❤️☠️🤖 Love, Death + Robots – saison 2 : humains contre machines contre humains

❤️☠️🤖 Love, Death + Robots – saison 2 : humains contre machines contre humains

On s’est pris d’affection pour ces courts-métrages d’animation signés Tom Miller et David Fincher, mais surtout signés par des studios talentueux. Love, Death + Robots est donc revenu sur Netflix pour une saison 2, après un bon accueil dans nos colonnes à l’époque du premier volume.

Voici notre petit tour d’horizon des épisodes, sans rien révéler, mais avec notre avis :

1. Le robot et la vieille dame (Automated Customer Service)

Début très moyen avec un premier épisode classique se déroulant dans un village de séniors (aisés) où tout est automatisé avec des robots à leur service. Jusqu’à ce que, évidemment, l’un des robots « pète un câble » et sa propriétaire (la vieille dame) va se montrer particulièrement résistante pour l’affronter. Rigolo mais creux.

2. Ice (Ice)

Une colonie humaine est implantée sur une planète gelée et un groupe de jeunes provocateurs décide de se mettre en danger en allant voir d’immenses baleines surgir de sous l’épaisse couche de glace pour reprendre leur respiration. Les jeunes réussiront-ils à regagner la zone sécurisée en courant sur la glace avant d’être percutés par une baleine surgissant des profondeurs ? Du potentiel dans l’épisode, mais peu exploité.

3. Groupe d’intervention (Pop Squad)

Première grande sensation de cette saison 2, un pacte faustien passé par l’humanité dans un futur proche. Les humains sont désormais immortels (grâce à l’injection régulière d’un sérum) mais la contrepartie est stricte : il est interdit de faire des enfants (pour éviter d’aboutir à une planète surpeuplée, ce que l’on imagine déjà être le cas). Une brigade spéciale de la police est chargée de réguler la population. C’est-à-dire éliminer les contrevenants, c’est-à-dire, oui, tuer des enfants ; un véritable tabou dans beaucoup de productions audiovisuelles, qui est directement abordé ici. Alors : l’immortalité en vaut-elle le prix à payer ?

4. Snow et le désert (Snow in the Desert)

Un petit air de Mandalorian pour cet épisode se déroulant sur une planète désertique invivable la journée, où un homme immortel (Snow) est recherché par de nombreux chasseurs de prime (qui en veulent à ses testicules, ces derniers étant le secret de son immortalité, il faut le savoir). Habitué à survivre, Snow ne s’attendait pas en revanche à rencontrer… l’amour. Un épisode sympathique.

5. De si hautes herbes (The Tall Grass)

Époque far west. Un train de nuit s’arrête au milieu d’une vaste étendue de hautes herbes.

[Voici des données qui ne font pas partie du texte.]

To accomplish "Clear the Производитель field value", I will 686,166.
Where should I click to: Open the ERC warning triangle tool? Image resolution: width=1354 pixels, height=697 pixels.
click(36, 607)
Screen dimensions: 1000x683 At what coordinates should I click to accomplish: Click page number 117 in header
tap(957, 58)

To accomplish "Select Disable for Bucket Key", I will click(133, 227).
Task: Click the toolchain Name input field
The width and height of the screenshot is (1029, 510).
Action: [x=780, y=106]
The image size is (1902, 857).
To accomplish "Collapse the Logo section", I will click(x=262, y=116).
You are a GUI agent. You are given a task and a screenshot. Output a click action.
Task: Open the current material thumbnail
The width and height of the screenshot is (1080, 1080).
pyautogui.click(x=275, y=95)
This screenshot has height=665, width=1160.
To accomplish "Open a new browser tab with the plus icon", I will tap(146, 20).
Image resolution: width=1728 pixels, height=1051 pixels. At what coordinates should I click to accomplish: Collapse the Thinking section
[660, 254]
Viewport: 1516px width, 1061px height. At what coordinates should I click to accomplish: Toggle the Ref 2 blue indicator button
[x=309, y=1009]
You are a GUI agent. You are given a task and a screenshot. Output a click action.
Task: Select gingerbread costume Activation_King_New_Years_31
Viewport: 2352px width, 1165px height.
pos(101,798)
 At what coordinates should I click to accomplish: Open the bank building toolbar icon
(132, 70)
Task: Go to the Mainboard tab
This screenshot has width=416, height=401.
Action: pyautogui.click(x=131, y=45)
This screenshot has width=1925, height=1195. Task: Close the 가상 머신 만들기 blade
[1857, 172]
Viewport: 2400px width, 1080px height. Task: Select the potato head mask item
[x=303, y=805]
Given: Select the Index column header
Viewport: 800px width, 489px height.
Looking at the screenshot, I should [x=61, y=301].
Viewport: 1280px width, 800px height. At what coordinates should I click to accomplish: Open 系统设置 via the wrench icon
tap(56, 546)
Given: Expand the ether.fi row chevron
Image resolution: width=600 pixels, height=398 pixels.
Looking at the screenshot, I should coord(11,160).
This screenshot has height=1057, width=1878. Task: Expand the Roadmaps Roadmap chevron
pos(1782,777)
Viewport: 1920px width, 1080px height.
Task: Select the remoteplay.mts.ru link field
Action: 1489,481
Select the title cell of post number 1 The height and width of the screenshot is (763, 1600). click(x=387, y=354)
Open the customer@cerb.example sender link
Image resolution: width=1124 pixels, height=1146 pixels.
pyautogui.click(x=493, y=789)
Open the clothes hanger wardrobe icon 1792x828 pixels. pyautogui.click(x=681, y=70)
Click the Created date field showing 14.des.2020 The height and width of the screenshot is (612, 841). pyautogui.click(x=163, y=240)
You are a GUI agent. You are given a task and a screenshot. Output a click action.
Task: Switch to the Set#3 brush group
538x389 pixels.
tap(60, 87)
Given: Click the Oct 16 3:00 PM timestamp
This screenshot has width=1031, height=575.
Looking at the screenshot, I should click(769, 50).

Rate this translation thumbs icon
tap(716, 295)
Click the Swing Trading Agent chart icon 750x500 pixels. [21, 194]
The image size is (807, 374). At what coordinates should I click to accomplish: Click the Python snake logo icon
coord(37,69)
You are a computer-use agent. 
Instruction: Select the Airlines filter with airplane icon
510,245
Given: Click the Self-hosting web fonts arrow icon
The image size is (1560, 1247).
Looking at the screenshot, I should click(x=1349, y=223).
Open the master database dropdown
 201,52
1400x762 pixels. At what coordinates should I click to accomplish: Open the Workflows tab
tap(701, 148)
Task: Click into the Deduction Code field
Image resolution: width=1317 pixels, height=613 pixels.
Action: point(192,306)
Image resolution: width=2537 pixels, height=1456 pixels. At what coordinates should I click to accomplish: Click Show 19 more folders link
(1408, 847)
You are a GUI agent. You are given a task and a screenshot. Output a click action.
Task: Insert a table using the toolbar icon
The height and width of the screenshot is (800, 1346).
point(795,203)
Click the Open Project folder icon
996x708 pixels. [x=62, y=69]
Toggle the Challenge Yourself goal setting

L’occasion pour un passager de faire une pause cigarette dehors, mais il ne faudrait pas trop s’éloigner du train. Pourtant, elles sont intrigantes ces petites lumières qui se dégagent des herbes… et si on allait jeter un œil… ?

On s’en doute, c’est LA mauvaise idée de notre protagoniste. Quelle morale dans cet épisode qui pose les bases d’un univers très fourni mais ne fait que l’effleurer ? Toujours écouter le chef de bord ?

6. La surprise de Noël (All Through the House)

Coup de cœur pour cette fable WTF de Noël où deux jeunes enfants (une fillette et son petit frère) décident de surprendre le Père Noël lors de son passage. La suite va vous étonner, en vous rappelant à la fin que la curiosité est (souvent) un vilain défaut, et qu’il faut être bien sage toute l’année.

7. Module de secours (Life Hutch)

Encore un classique « homme versus machine détraquée ». Et malgré un rôle principal interprété par Michael B. Jordan, pas grand-chose à retenir de cette confrontation menée par un soldat blessé après un combat spatial, et qui appelle les secours depuis la planète inhabitée où il s’est échoué.

8. Le géant noyé (The Drowned Giant)

Le dernier épisode est une autre fable qui fait réfléchir au moment où l’on découvre un homme géant, mort, totalement nu, échoué sur une plage. À la stupéfaction succède très vite, au choix… la résilience ? Le pragmatisme ? L’indifférence ? La routine ? L’oubli ? L’imperturbable rouleau compresseur du temps ? Sans doute l’épisode le plus plat au niveau de l’action, mais avec beaucoup de relief dans la réflexion.

En définitive Love, Death + Robots, c’est toujours ce petit plaisir coupable qui révèle parfois de belles surprises et impressionne souvent par ses univers graphiques très travaillés. Notamment le stupéfiant travail de Blur Studio (sur 3 épisodes) qui captive par son réalisme. La saison 3 de Love, Death + Robots est prévue pour 2022.